According to a court complaint Exeter, N.H.-based InnoVestus LLC filed last week in federal court here, InnoVestus introduced the Canandaigua project’s developers to Acres Capital LLC, the lender that this year provided the $37 million bridge loan that made it possible for Murphy to revive the long-stalled project. InnoVestus claims it worked continuously with Murphy during the lakefront development’s four-year hiatus.

Murphy says he has been aware that communications between his lawyers and InnoVestus have taken place over the past few months, but he was not aware that the New Hampshire firm had filed a court complaint. Its claim is meritless, he believes.

InnoVestus states in the complaint that it was first hired by Murphy to negotiate a deal for Acres Capital to finance the Canandaigua Finger Lakes Resort project in 2014. Talks between Acres and Murphy culminated with Acres sending Murphy a term sheet proposing a $30 million bridge loan. But for reasons not outlined in the New Hampshire firm’s court brief, Murphy and partner David Genecco turned the deal down.  

After that, “InnoVestus maintained communication with Acres on behalf of Canandaigua Resort in an attempt to salvage the former deal Acres provided and/or to consummate a financing solution for Canandaigua Resort with Acres as a funding source,” the court brief states. 

When the project stalled in 2015 as a result of the $2.8 million mechanics lien, InnoVestus claims, it helped the Canandaigua Finger Lakes Resort partners reach out to other lenders. Then in early 2018, Murphy and Genecco, who were out of cash and planned under pressure from the foreclosure judgment to arrange a sale of the project’s prime lakefront property, inked a new consulting contract with InnoVestus calling for Canandaigua Finger Lakes Resort to pay InnoVestus a $300,000 fee and extra money if it was able to connect the partners with a buyer. As part of its search for a buyer, InnoVestus states, it again contacted Acres, providing details of the Canandaigua project’s status and asking if Acres knew of any parties that might be interested. Acres knew of no buyers, but a year later it agreed to front the $37 million bridge loan.
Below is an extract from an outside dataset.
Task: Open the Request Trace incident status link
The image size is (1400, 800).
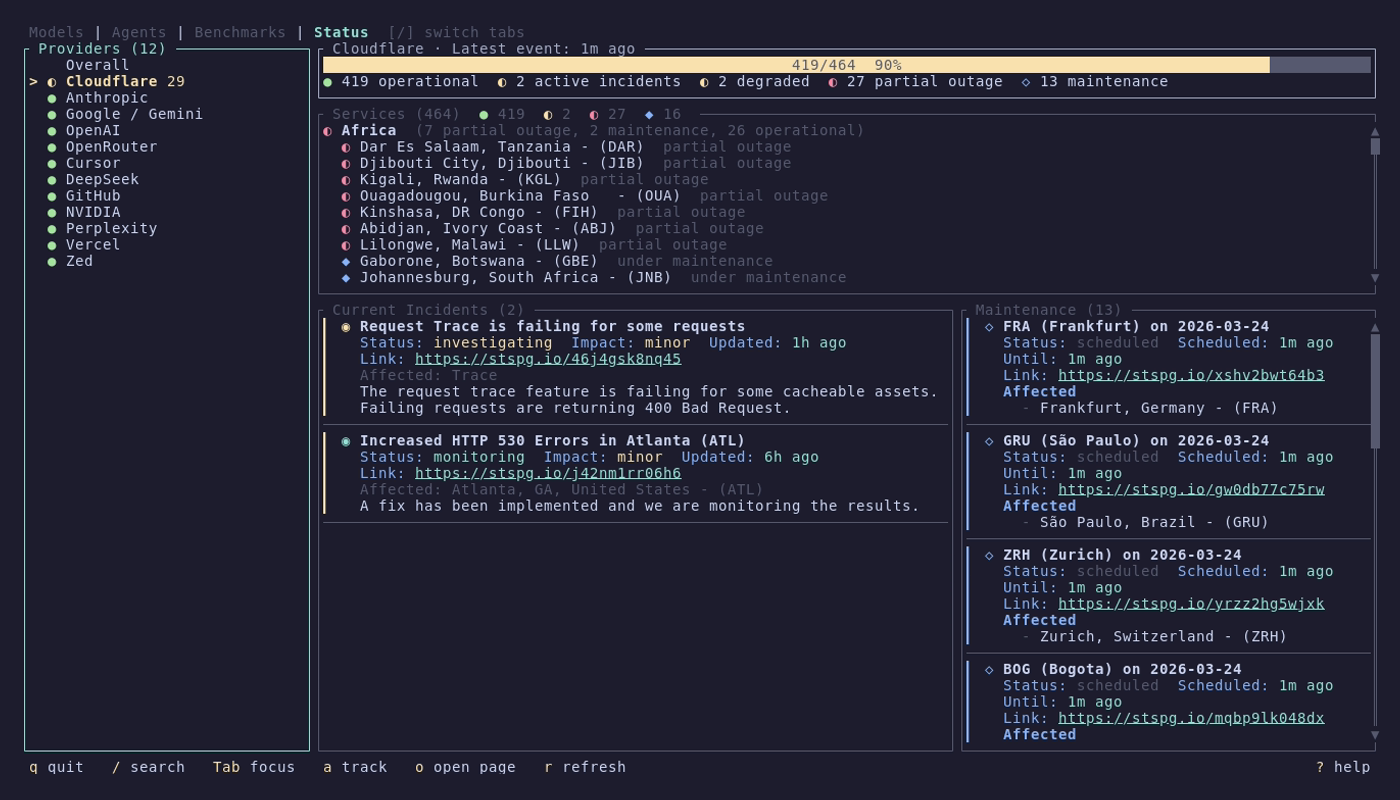Action: point(548,358)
InnoVestus apparently played no direct role in negotiations that resulted in the Canandaigua Finger Lakes Resort project obtaining the bridge loan this year. 
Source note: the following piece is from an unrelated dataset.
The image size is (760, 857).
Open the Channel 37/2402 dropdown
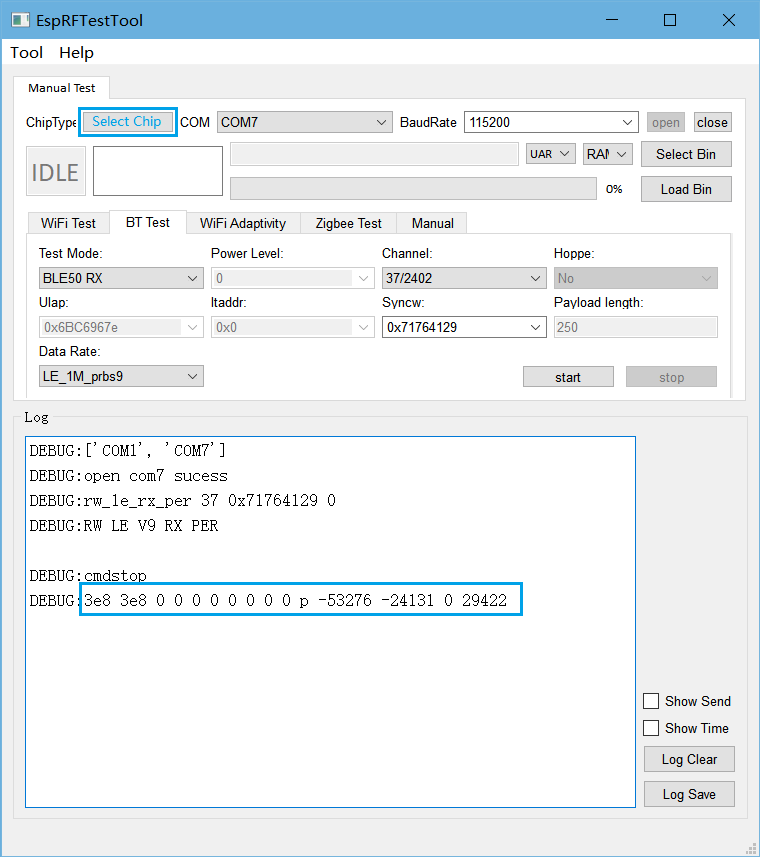click(464, 278)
“I was not aware of (InnoVestus),” says Michael Manikowski, an Ontario County economic development specialist who was privy to talks concerning the project’s financing arrangements last spring.

However, InnoVestus maintains, the Canandaigua Finger Lakes project owes the six-figure fee under a provision of the 2018 consulting agreement that calls for the project to pay the greater of 1 percent of the transaction amount or $50,000 if a sale or financing deal results from InnoVestus’ efforts. 

Whatever the outcome of the dispute between the Canandaigua development and the New Hampshire firm, Ontario County eagerly awaits the Canandaigua Finger Lakes project’s expected completion in the first quarter of 2020, Manikowski says. A hotel and conference center situated on the north shore of Canandaigua Lake in the village of Canandaigua is a needed feature that would greatly help boost tourism and bring jobs to the county, he adds. 

Just such a venue, the Inn on the Lake, was in operation until recently. Built in the 1970s as a Sheraton-flagged hotel, the Inn on the Lake was acquired, remodeled and renamed in the mid-1990s by a group including Constellation Brands Inc. chairman Richard Sands. Now run by two Sands family members, the lakefront hotel and conference center was demolished last year to make way for a new hotel, events and conference venue to be known as the Lake House. It also is planned to open next year.

Will Astor is Rochester Beacon senior writer.